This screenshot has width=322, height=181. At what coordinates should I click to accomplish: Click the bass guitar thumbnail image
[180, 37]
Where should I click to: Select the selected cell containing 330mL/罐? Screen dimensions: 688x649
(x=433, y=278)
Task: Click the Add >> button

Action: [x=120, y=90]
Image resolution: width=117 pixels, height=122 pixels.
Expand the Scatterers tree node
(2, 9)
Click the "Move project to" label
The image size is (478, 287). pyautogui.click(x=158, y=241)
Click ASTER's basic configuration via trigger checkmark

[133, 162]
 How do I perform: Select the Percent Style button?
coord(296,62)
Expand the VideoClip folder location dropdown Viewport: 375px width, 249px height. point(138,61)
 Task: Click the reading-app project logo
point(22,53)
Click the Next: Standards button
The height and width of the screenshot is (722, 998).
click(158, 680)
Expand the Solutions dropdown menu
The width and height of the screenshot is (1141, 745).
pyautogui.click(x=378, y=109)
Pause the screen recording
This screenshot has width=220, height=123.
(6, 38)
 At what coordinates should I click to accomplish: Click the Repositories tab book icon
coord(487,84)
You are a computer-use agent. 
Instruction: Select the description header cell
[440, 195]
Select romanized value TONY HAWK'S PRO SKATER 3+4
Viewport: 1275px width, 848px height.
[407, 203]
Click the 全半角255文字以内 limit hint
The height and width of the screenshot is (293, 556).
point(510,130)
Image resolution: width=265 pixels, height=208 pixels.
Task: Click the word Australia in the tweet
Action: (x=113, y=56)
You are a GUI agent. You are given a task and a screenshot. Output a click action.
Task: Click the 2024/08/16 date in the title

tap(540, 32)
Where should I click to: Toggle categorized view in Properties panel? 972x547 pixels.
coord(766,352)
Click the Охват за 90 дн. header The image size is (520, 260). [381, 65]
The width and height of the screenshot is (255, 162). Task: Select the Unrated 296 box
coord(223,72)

※

REQUIREMENT: Copy only the lines in the listing that contain "agent".

WORKED SOLUTION:
You are a computer-use agent. 
You are a GUI agent. You are given a task and a screenshot. Output a click action.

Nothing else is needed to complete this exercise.